8       The assumption is that there must be at least three parties for a transaction to be corrupt: there is the principal whose loss is at issue, the agent whose corrupt intention is at issue, and then there is the person or entity inducing the agent to act dishonestly or unfaithfully. The general structure of the act also assumes this multiplicity of parties. While s 6 of the PCA applies to the agent, s 5 of the PCA applies to the person or entity inducing the agent to act dishonestly or unfaithfully, whether he does so for his own benefit or for another person’s benefit. Sections 5 and 6 thus complement each other by applying to the different wrongdoers in a corrupt transaction. While dishonesty is a basic element in the offence of corruption, it is not the only element. There is a range of offences under the Penal Code, including theft, cheating and criminal breach of trust, which are directed at punishing dishonesty. It is thus not sufficient for convicting someone under s 6(a) of the PCA to find that he had acted with a dishonest intent. There must have been an inducement for the appellant to act in the way he did by a third party seeking “to prevail on, make, cause, encourage (to do something)” (The Chambers Dictionary, Chambers Harrap Publishers Ltd 2011, 12th Ed). An agent who has acted with dishonest intent and interfered with the affairs of his principal but has not been induced to do so by a third party may be guilty of some other crime of dishonesty, but he is not guilty of corruption as defined under the PCA.

9       The judge proceeded on the basis that AT35 and FRT were separate legal entities managed by Andrew and, to a lesser extent, Gary, but not the appellant. The appellant was not a signatory on either of the bank accounts, neither was he a partner or director listed in the ACRA records. The judge thus found that the payments which the appellant received from AT35 were not his share of the profits, but payments or rewards in exchange for his showing favour to AT35 and FRT. The judge made these findings by looking at Andrew’s and Gary’s evidence and from their perspective.

10     However, beneath the form, the true nature of the arrangement between the parties shows a different relationship. It is important to consider the appellant’s perspective as required in the test of a corrupt element; see Yuen Chun Yii v Public Prosecutor [1997] 2 SLR(R) 209 (at [94]). The question is not whether AT35 and FRT were separate entities from the appellant nor about who owned and managed the affairs of AT35 and FRT, but rather what the intention and scheme behind that act were. If the nature of the arrangements and scheme were such that the appellant was in fact the master mind, or co-conspirator, then it can hardly be said that the appellant had been induced or bribed to do the allegedly corrupt acts.
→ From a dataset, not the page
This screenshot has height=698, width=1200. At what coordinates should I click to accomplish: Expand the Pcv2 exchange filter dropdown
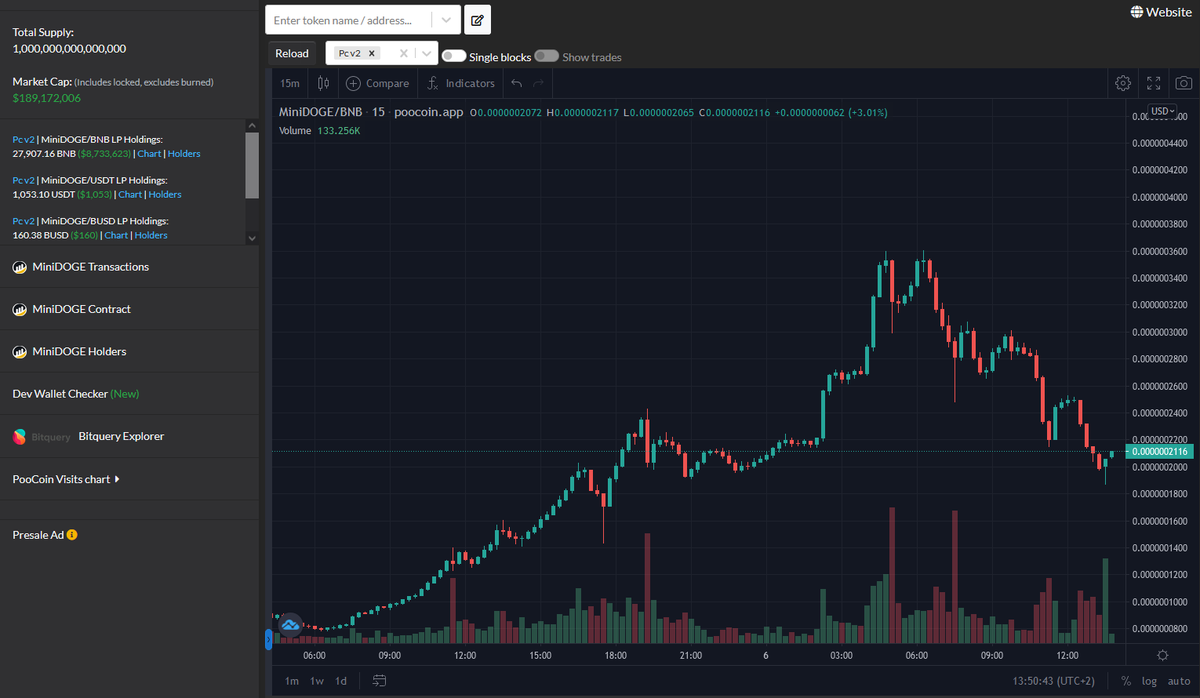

11     The judge found that Andrew did not explicitly state the reason why the appellant was paid huge sums of money. I find that the reason for this was probably a simple one: Andrew was not the master mind of the scheme. Andrew admitted during his examination and cross-examination that he did not know the nature of Gary’s relationship with the appellant. He was only introduced to the appellant in October 2002 about the time Gary tried to convince Andrew to convert AT35 from a waste management to a food supply company. Andrew’s evidence is at most, of limited probative value as he had little knowledge of the ins and outs of the scheme hatched by the appellant and Gary. All Andrew knew was that the appellant was “a client” who guided AT35 and received a share of its profits.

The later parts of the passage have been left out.